- [Auszug]:
╭──
Kritik zu Jafar Panahis neuem Film „Taxi Teheran“: Teheran aus der Straßenperspektive

Nadine Emmerich 6. Februar 2015 0
Kritik zu Jafar Panahis neuem Film „Taxi Teheran“: Teheran aus der Straßenperspektive

Der iranische Regisseur Jafar Panahi ist ein Überlebenskünstler, der sich seinen Job nicht verbieten lässt. Trotz seines Berufsverbots von 20 Jahren ist es dem regimekritischen Filmemacher erneut gelungen, heimlich einen Film zu drehen – einen sehr amüsanten und bisweilen fast klamaukigen. „Taxi Teheran“ wurde am Freitag im Wettbewerb der 65. Berlinale vorgestellt. In dem Film sitzt Panahi persönlich am Steuer eines Taxis, dessen Fahrgäste sehr viel über das Land und seine Leute – und auch seine Filmzensur offenbaren.

Panahi gehört inzwischen fest zu den Internationalen Filmfestspielen Berlin dazu. Für seinen ebenfalls heimlich gedrehten Film „Geschlossener Vorhang“ bekam er 2013 einen Silbernen Bären für das Drehbuch, durfte aber nicht zur Preisverleihung ausreisen. Auch als er 2011 einen Platz in der Internationalen Jury hatte, ließ ihn der Iran nicht das Land verlassen.

Festivaldirektor Dieter Kosslick lädt Panahi indes Jahr für Jahr nach Berlin ein – bis er vielleicht endlich mal kommen dürfe, so Kosslicks Hoffnung. So lange das nicht der Fall ist, nutzt der Berlinale-Chef nach eigenen Worten seine „geheimen Kanäle“, mittels derer auch der neue Film Panahis „plötzlich auf seinem Schreibtisch“ landete. Mit dem iranischen Regimekritiker im Wettbewerb zementiert die Berlinale ihr Image des politischen Filmfestes.
╰──
- [Datenzeilen]:
╭──
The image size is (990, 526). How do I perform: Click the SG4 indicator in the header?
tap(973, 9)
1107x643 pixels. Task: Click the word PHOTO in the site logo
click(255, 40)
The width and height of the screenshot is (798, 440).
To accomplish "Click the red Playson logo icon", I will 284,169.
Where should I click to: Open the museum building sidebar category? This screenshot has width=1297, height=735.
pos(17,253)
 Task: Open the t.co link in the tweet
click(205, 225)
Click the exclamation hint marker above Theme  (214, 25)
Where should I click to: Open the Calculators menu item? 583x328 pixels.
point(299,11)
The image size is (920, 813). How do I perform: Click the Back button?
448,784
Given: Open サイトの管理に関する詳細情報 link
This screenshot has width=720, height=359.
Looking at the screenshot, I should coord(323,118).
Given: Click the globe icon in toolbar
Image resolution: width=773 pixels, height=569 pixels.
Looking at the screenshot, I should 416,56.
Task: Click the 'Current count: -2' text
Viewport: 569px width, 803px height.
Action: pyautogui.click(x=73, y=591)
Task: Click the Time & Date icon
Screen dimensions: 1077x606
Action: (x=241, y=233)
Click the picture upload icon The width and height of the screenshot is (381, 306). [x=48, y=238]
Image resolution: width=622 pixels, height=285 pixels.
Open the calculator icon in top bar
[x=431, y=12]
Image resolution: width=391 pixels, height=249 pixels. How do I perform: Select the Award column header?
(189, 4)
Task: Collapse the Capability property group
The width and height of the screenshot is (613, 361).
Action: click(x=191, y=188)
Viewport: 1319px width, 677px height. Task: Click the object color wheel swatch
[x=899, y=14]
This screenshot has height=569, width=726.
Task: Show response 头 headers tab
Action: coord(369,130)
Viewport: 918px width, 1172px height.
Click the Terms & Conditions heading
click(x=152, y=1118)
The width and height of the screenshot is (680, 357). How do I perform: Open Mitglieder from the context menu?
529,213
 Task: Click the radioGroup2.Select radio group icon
╰──
- [Zu erledigende Aufgaben]:
(a) Übertragen Sie den folgenden Satz aus der Filmkritik zu „Taxi Teheran“ ins Englische: „Panahi gehört inzwischen fest zu den Internationalen Filmfestspielen Berlin dazu.“
(b) Fassen Sie die Filmkritik zu „Taxi Teheran“ in zwei Sätzen zusammen.
(c) Schreiben Sie die Filmkritik zu „Taxi Teheran“ im Anschluss an ihren letzten Satz weiter.

- [Ergebnisse der Übung]:
(a) Panahi has by now become a fixture of the Berlin International Film Festival.

(b) Trotz eines 20-jährigen Berufsverbots hat der iranische Regisseur Jafar Panahi heimlich den Film „Taxi Teheran“ gedreht, in dem er selbst ein Taxi steuert, dessen Fahrgäste viel über das Land, seine Leute und seine Filmzensur offenbaren. Der Film wurde im Wettbewerb der 65. Berlinale vorgestellt, deren Direktor Dieter Kosslick Panahi jedes Jahr einlädt, obwohl der Iran ihn weder 2011 als Jurymitglied noch 2013 zur Verleihung seines Silbernen Bären ausreisen ließ.

(c)
Im Sammeltaxi des Regisseurs nehmen die verschiedensten Menschen Platz. Sie alle plaudern sehr offen mit dem Fahrer, als wäre dieser nicht Fremder, sondern Vertrauter. Eine Kamera auf dem Armaturenbrett nimmt die Fahrten durch Teheran auf. Fast wirkt „Taxi“ wie ein Dokumentarfilm. Ein Straßenräuber und eine Lehrerin diskutieren hitzig über die Scharia: Der Mann ist für noch mehr Hinrichtungen, als abschreckendes Beispiel. Die Frau ist entsetzt: Man sehe doch, das führe nicht zu weniger Kriminalität. Eben, kontert der Mann, noch nicht genug abgeschreckt.

Ein Händler mit Raubkopien von US-Filmen und – Serien freut sich wie Bolle, als er Panahi erkennt – und gibt den Taxi fahrenden Regisseur bei seinen ins Auto steigenden Kunden prompt als „Partner“ aus. Das belebe seine „kulturellen Geschäfte“, rechtfertigt sich – ohne ihn kein Woody Allen im Iran. Eine hysterisch weinende Frau schleift ihren blutüberströmten Mann in den Wagen, der mit Panahis Handy schnell noch per Video sein Testament festhält. Zwei alte, abergläubische Frauen müssen ihre Goldfische im Glas bis zwölf Uhr zu einer Quelle bringen – sonst sterben sie.

Und schließlich steigt Panahis kleine Nichte ein. Die muss für die Schule einen „vorzeigbaren“ Film drehen. Die Lehrerin hat alle Regeln diktiert, dazu gehören: keine Schwarzmalerei, am besten Namen der heiligen Imame verwenden, außerdem nichts über Politik und Wirtschaft machen. Panahi kommentiert die Auflagen nicht.

Offen bleibt bis zum Schluss, ob die Insassen tatsächlich alle Schauspieler oder einige gar reale Fahrgäste sind. „Taxi“ hat übrigens keinen Abspann. Nur „vorzeigbare“ Filme bekämen im Iran einen Abspann, heißt es stattdessen.

Beitragsbild: Jafar Panahi als Taxifahrer in Taxi (2015)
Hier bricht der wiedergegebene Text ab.